そんなに重くないので、お盆を片手で支えてさくらの部屋の扉をノックすると、パパの予想とは違い、さくらと知世ちゃんしかいなかった。
「さくら、パパがアップルパイ焼いたからどうぞって」
「ああああぁ、ありがとーーー、お姉ちゃん」
「おじゃましてます、桃子お姉さま」
「お姉さまなんて柄じゃないんだけどなぁ。そういえば、来てるのは知世ちゃんだけ?」
「ほえ?」
「パパがもう一人声が聞こえたって言ってたんだけど。大阪弁で活きのいい……」
「そ、それわたしだよ!わたし!『なんでやねん!なんでやねん!!』」
持っていたオレンジ色のクマのぬいぐるみを片手に腹話術をするさくら。そのぬいぐるみに違和感を感じつつも、必死に誤魔化しているさくらが可愛かったので、「ふーーん……」とそのぬいぐるみを横目に見つつ部屋を出た。
夜、ご飯もお風呂も終わり、部屋で音楽を聞きながら窓の外を見ていると。
小さな物音がして、音楽を止めた。
「……?」
そのまま外を眺めていると、フリフリの花の服を着たさくらが窓から家を出ていくのが見えた。
「……またか」
さくらが家を抜け出すのは今回が初めてではない。
お兄の部屋の扉をノックして返事が返ってきたのを聞いてから中に入る。
どうやら勉強していたようだ。お兄の部屋はさくらとは反対側にあるから窓の角度が違うため、見てもかなり体を乗り出さないと見えない。
「お兄、勉強中?邪魔してごめんね」
「気にすんな。もう終わらせようと思ってたとこだから」
「そっか。あ、明日なんだけど、私自分の自転車で行くね」
「あ?なんでまた」
いつも自分の自転車に乗らず、お兄の後ろに乗せてもらっている私がいきなり言い出すのはお兄とって驚きだったのか目を丸くした。
「んー、ほら、気分」
「……そーかよ。なんなら早めに出て雪の後ろにでも乗せてもらったらどうだ?」
「え、でも明日試合じゃなかったっけ?」
「だから早めに出て待つんだよ」
「いや、それ早めとか言うレベルじゃないし、そもそもそれストーカーぽくない?大体何時起きよそれ」
私が呆れて言うと、お兄は机の上を片付けつつさくらをからかう時に見せる意地悪げな笑顔で言った。

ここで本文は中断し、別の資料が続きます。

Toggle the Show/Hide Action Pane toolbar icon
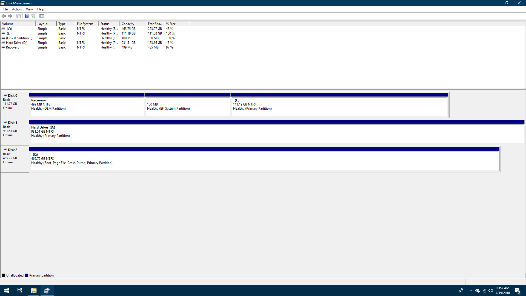(33, 16)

「まぁどっちでもいいけど、さくらもどうせ見に行くとか言い出すだろうし」
私が明日のことを言い出した理由を察したお兄。
勘が良くて助かる。さすがお兄。
「あー、そっか。じゃあそうしようかな」
雪兎らぶなさくらのことだ。待ち合わせ場所に雪兎がいなければ理由を聞くだろうし、試合だと聞いたら必ず見に行くと言い出す。
我が妹ながら、ガッツのある子だ。
「雪も喜ぶだろうよ」
「んー、だといいけど。じゃあ私はそろそろ寝るよ。おやすみ、お兄」
「おやすみ」
最後にお兄の部屋を出たあと、寝室にいるパパに明日朝早いことを伝えておやすみの挨拶をした。